When, how and why did you get involved in the BRIGHT Run?

I became involved initially as a participant and team captain in 2008. Many friends, family and work colleagues wanted to know what they could do to support me through my treatment plan. I suggested they join my team and do some fundraising. They did. Over $125,000 raised, so far.

In year five, a friend of mine won a pink canoe in a raffle held in London. He gifted it to me thinking that I could use it to raise some money. Our first BRIGHT Run raffle was born. The Madcaps raised $5,000!

I was asked to join the volunteer BRIGHT Run Advertising/Marketing committee. The rest is history.

Why did I get involved? As my parents would tell you, I have been fundraising since elementary school hot dog/pizza days. Mom and Dad have been, and continue to be, terrific role models on how to share your time and talents with others. The rewards are beyond comprehension.

How does your work for the BRIGHT Run fit with your job?

I am retired so my “job” is very accommodating of my BRIGHT Run activities.
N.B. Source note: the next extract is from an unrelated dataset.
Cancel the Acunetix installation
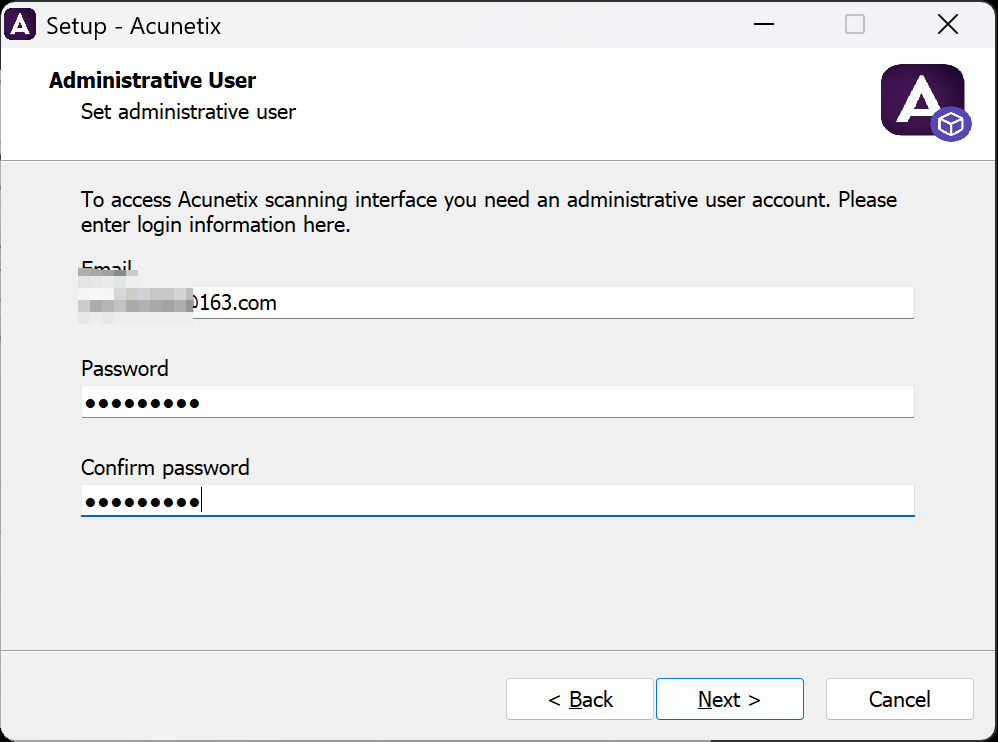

It is amazing how the skills acquired during my 33-year banking career actually translated to my new-found fundraising/event planner/volunteer coordinator role with BRIGHT Run.

The Mohawk College Volunteer Management program contributed significantly to enhancing my knowledge of and appreciation for this very valuable group.
In retirement, my job should be taking care of my home, my parents and my family and friends. I am blessed to have a very supportive husband who takes care of all the household chores and responsibilities so that I can do what I truly love – and that is not dusting, cooking or laundry!

What do you do for the BRIGHT Run?

I do anything that needs to be done. I am a team captain (McMillan’s Madcaps, 11 years), participant (as patient, survivor, volunteer), fundraiser, and I also volunteer my time, talents and energy wherever/whenever I can. I oversee a group of more than 300 volunteers who contribute their time, ideas, networks and talents which results in BRIGHT Run every September.

Do you have any personal/family connections to breast cancer?

My maternal grandmother was diagnosed with breast cancer many years ago and underwent one of the first bilateral mastectomies. Many of my post-retirement friends are breast cancer survivors, patients and/or caregivers. I had breast cancer 10 years ago.

What are your feelings about the BRIGHT Run?

I love the explosive energy that fuels every day. BRIGHT Run is my passion and reason for being. I hope I can set a good example for my grandchildren so they can see that one person can make a difference and that YES is always the answer – the fun part is then to figure out how.

I have been honoured to become part of so many breast cancer adventures, journeys and families. Not all have ended the way we would hope but I am a better person for having been invited into each of these women’s and men’s lives. I hope that I have been able to BRIGHTen at least one day along the way.

BRIGHT Run funds local breast cancer research and it is only through research that prevention, early diagnosis, treatment and life after breast cancer can and will improve. I have seen the results and changes over my 10 years in this world and I am excited to see what is next.